▶ Selected passage
*** Block opens ***

A Cheap Diabetes Drug Shows Potential as a Life-Extension Therapy

But pharmaceutical companies have little financial incentive to research it.
Off-Label

Angel investor Ariel Poler thinks he’s discovered a way to live a longer, healthier life — and it’s only costing him $2 a month.

Millions of people with diabetes take the drug metformin to help lower their blood sugar levels. But in recent years, Poler and a growing number of Silicon Valley residents have begun taking the cheap generic medication in the hopes it will extend their lives.

Important to note: the medical community isn’t convinced of the drug’s anti-aging benefits — and there’s a chance no one will conduct the human research needed to help them make up their minds, leaving metformin relegated to the realm of long-shot life-extension treatments.

Of Mice And Men

Metformin has been in use as a diabetes treatment for decades, but in recent years, a number of researchers have started to explore whether the drug has additional health benefits.

A 2014 study concluded that diabetes patients taking the drug lived longer than a matched control group, leading the researchers to infer that metformin might benefit people without diabetes. A different study published the year prior determined that the drug could improve both the healthspan and lifespan of mice.

These and other studies led Poler and his Silicon Valley peers to seek prescriptions for metformin, which costs only about $0.05 per pill.

*** Block closes ***

▶ Action item A
Reproduce the stretch of the metformin article from "Of Mice And" through "drug has additional health benefits.".
▶ Action item B
Write the next part of the article on metformin as a life-extension therapy, picking up after its final sentence.

▶ Data provided
*** Block opens ***

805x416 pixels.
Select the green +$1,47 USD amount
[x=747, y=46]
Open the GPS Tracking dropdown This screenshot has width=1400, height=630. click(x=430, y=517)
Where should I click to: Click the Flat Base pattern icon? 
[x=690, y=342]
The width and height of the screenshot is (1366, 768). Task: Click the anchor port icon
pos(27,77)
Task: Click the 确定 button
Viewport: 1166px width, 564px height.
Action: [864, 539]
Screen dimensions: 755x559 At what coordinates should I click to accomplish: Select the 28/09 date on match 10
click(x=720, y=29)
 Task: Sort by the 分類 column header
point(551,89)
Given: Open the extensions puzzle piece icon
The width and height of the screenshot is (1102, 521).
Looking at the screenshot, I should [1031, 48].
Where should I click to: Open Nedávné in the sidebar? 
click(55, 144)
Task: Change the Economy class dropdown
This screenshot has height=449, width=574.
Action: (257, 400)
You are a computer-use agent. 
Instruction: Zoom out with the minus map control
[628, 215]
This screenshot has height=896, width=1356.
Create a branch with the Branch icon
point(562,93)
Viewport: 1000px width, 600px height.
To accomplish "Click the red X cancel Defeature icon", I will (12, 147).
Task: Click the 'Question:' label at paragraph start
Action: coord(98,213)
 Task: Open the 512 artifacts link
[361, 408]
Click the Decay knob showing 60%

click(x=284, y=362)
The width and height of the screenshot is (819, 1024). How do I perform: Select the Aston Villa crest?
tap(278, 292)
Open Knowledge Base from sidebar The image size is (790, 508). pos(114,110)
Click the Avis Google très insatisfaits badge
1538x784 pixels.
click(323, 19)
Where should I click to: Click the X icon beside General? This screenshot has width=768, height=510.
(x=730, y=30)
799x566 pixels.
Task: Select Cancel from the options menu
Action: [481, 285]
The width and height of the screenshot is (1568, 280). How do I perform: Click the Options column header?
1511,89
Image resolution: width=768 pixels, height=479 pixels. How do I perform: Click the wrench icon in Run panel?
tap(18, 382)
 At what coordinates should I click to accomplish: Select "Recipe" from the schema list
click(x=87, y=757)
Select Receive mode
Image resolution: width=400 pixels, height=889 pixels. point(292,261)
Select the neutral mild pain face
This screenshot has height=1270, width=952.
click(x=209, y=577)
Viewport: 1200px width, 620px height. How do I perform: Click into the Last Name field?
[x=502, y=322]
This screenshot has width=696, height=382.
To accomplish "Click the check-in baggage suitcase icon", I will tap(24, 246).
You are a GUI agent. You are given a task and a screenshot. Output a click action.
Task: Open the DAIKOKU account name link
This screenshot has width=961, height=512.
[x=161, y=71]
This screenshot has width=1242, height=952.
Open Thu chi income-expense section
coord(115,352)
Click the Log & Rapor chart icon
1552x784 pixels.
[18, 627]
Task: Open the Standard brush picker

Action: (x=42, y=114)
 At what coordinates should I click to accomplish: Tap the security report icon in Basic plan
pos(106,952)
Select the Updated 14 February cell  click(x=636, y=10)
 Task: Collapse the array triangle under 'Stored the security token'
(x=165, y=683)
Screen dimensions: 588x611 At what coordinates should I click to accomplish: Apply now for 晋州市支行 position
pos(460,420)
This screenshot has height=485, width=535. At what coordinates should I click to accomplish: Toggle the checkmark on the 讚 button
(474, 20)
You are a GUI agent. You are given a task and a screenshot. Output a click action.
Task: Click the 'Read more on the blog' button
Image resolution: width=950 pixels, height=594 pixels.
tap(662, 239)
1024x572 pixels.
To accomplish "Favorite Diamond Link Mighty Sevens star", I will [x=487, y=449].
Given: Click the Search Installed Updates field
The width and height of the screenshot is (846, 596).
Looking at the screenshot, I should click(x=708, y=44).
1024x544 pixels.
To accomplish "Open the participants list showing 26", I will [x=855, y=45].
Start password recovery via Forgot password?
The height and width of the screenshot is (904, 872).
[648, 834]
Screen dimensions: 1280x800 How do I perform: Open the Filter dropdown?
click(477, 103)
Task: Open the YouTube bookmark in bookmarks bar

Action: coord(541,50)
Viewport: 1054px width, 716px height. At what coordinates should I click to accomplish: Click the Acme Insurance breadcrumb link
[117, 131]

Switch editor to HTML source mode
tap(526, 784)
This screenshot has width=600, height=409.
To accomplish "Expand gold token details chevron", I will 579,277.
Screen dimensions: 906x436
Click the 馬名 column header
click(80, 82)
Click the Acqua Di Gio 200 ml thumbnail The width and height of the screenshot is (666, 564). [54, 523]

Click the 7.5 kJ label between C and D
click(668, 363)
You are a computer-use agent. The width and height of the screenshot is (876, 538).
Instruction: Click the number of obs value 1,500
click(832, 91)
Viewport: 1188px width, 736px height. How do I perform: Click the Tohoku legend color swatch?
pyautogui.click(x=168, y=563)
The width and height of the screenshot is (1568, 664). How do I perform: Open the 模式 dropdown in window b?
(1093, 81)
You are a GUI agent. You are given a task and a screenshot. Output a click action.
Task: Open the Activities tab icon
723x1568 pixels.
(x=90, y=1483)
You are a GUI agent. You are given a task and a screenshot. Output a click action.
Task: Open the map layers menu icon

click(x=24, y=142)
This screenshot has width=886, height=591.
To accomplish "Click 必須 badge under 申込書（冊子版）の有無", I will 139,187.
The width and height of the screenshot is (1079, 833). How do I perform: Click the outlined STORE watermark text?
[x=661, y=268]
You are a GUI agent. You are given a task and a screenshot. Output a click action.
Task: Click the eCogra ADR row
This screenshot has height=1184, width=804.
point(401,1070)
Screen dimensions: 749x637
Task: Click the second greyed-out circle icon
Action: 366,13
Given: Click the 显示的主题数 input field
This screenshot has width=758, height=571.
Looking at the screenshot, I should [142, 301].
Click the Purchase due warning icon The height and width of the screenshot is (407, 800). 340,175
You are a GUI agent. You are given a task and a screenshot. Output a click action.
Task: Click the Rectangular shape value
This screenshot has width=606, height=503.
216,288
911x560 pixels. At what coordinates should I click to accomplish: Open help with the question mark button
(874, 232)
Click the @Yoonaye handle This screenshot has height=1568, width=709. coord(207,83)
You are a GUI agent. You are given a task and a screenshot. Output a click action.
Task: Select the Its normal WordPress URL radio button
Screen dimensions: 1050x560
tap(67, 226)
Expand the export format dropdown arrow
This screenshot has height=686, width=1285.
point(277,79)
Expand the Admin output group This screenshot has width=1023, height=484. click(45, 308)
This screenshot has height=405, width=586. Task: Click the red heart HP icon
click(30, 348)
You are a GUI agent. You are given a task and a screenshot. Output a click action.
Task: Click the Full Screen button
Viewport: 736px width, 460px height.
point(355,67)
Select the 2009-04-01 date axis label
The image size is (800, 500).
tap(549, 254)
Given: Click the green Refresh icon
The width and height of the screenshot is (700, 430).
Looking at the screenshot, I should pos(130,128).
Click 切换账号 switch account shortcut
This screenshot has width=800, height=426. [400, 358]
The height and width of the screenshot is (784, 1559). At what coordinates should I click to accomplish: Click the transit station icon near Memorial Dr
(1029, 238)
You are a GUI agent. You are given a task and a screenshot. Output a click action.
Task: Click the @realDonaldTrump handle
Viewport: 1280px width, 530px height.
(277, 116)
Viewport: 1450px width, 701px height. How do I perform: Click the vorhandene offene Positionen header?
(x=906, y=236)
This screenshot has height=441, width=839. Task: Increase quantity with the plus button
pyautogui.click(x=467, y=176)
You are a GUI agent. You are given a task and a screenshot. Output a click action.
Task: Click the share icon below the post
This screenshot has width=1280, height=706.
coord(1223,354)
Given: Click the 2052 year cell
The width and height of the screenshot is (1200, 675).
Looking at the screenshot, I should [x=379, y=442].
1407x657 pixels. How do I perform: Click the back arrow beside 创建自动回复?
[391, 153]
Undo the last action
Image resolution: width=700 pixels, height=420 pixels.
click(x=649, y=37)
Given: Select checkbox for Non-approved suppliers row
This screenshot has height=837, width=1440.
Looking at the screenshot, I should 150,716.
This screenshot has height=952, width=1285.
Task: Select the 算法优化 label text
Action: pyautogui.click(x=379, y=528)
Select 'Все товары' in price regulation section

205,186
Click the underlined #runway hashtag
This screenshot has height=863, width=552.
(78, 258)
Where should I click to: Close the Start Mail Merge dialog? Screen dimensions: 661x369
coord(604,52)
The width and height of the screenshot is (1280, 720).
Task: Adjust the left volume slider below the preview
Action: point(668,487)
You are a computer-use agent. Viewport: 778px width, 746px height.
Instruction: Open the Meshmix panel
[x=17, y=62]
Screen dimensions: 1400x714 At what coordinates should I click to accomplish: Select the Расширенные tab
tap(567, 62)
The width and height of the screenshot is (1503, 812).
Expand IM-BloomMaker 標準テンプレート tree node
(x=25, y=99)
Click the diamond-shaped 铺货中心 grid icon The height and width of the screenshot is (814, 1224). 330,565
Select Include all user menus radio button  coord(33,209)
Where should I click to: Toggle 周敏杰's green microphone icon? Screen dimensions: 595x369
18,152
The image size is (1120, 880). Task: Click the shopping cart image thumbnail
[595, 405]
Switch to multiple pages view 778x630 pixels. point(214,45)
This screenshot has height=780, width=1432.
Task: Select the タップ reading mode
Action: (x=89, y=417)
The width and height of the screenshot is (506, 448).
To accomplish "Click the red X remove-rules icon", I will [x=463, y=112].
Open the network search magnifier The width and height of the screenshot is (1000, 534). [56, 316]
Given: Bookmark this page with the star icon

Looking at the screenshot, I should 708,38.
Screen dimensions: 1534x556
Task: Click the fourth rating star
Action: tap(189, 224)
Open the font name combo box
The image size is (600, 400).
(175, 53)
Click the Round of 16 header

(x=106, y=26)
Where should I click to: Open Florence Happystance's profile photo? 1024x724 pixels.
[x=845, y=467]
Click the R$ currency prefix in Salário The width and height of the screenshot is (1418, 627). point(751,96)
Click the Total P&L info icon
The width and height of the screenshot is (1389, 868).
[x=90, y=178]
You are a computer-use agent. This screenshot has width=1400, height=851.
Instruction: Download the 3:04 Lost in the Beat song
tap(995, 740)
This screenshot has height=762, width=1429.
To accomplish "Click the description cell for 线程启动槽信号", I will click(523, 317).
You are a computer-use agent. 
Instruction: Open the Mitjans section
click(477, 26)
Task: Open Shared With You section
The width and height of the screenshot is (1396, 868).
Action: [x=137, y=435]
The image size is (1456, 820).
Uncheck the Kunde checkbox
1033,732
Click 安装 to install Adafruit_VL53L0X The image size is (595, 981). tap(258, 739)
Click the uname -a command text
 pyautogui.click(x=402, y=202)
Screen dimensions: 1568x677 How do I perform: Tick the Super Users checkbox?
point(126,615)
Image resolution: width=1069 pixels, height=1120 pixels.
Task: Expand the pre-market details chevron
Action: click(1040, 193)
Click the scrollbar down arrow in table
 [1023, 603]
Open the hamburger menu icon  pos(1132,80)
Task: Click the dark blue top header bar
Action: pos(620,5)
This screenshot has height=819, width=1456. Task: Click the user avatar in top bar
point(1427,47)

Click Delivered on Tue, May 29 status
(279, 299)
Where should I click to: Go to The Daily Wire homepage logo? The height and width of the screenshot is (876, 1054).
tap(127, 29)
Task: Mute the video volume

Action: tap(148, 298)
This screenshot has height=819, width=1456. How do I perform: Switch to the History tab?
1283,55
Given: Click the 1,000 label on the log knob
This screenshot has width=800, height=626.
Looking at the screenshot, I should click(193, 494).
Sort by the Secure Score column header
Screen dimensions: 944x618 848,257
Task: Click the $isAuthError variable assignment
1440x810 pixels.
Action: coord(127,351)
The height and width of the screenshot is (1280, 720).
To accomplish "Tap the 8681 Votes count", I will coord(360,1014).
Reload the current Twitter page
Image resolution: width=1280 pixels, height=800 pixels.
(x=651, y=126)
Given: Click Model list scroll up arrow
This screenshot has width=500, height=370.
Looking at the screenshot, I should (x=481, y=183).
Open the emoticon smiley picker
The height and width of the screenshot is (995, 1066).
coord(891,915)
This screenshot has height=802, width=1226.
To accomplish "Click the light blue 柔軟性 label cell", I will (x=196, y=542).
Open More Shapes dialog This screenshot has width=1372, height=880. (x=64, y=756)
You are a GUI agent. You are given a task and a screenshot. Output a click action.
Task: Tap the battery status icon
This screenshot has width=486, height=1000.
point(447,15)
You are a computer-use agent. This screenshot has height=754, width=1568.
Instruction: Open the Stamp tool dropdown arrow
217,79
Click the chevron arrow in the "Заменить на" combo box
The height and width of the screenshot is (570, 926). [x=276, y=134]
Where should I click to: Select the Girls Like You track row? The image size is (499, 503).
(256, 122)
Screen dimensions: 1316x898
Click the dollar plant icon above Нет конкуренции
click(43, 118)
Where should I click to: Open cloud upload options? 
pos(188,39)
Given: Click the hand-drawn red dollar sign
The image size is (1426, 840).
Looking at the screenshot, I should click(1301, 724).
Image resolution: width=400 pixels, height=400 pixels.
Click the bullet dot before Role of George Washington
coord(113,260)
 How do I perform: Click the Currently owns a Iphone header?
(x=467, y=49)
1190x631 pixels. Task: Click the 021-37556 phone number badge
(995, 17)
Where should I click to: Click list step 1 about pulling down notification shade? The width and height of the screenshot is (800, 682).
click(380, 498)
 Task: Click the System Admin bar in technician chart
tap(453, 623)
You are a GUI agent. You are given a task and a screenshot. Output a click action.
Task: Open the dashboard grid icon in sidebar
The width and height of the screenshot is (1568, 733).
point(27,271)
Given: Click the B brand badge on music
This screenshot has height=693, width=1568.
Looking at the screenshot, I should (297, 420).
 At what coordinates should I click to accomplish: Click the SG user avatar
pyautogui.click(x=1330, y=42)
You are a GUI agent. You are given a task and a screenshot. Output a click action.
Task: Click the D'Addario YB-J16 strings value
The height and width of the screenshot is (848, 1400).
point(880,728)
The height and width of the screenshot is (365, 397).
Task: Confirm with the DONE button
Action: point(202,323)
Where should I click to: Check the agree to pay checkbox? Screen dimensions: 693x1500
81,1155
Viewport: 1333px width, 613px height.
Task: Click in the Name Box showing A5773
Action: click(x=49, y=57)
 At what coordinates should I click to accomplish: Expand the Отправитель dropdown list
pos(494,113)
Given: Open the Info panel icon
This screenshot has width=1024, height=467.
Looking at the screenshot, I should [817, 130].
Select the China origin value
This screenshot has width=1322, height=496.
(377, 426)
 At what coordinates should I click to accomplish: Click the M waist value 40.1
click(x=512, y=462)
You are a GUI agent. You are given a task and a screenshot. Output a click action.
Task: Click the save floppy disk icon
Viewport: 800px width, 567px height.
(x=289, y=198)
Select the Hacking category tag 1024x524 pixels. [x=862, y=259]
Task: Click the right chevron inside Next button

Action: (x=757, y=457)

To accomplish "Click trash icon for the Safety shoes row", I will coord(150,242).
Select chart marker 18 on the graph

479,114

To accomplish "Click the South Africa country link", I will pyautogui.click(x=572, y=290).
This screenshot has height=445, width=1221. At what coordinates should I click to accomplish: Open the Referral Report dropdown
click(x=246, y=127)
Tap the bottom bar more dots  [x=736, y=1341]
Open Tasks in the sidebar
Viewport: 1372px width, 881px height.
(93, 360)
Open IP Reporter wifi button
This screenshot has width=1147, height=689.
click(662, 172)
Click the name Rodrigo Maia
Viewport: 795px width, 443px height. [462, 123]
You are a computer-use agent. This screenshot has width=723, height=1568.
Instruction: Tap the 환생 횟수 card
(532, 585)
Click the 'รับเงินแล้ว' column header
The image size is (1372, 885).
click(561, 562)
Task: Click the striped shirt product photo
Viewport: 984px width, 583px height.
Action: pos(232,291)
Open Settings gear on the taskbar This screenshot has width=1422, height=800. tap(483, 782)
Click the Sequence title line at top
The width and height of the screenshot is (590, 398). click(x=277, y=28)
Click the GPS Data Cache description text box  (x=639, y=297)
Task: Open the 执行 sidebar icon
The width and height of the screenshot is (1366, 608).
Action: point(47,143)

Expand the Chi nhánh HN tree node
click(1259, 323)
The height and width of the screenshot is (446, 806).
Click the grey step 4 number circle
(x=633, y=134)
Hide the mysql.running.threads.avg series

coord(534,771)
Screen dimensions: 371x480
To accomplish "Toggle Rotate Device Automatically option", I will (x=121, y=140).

*** Block closes ***

▶ Output A
Of Mice And Men

Metformin has been in use as a diabetes treatment for decades, but in recent years, a number of researchers have started to explore whether the drug has additional health benefits.

▶ Output B
“Even though I’m not pre-diabetic, it was low-risk so I tried it and I could rapidly feel that improved my metabolism as well,” angel investor Zen Chu told CNBC.

Guessing Game

Unfortunately, it’s hard to say whether metformin’s purported benefits are genuine or perhaps the result of the placebo effect — there simply hasn’t been enough research into the drug’s use as a life-extension treatment in humans.

The drug also carries the potential for side effects, ranging from diarrhea and slow blood sugar to abdominal pain and lactic acidosis, so it might actually do more to harm a person’s health than improve it.

This led physician Greg Burrell to tell CNBC he would advise his non-diabetic patients to wait for the results of more human trials before seeking metformin prescriptions. But according to CNBC’s sources, pharmaceutical companies have little financial incentive to research alternative uses for a cheap, generic drug — meaning those patients might have a long wait ahead of them.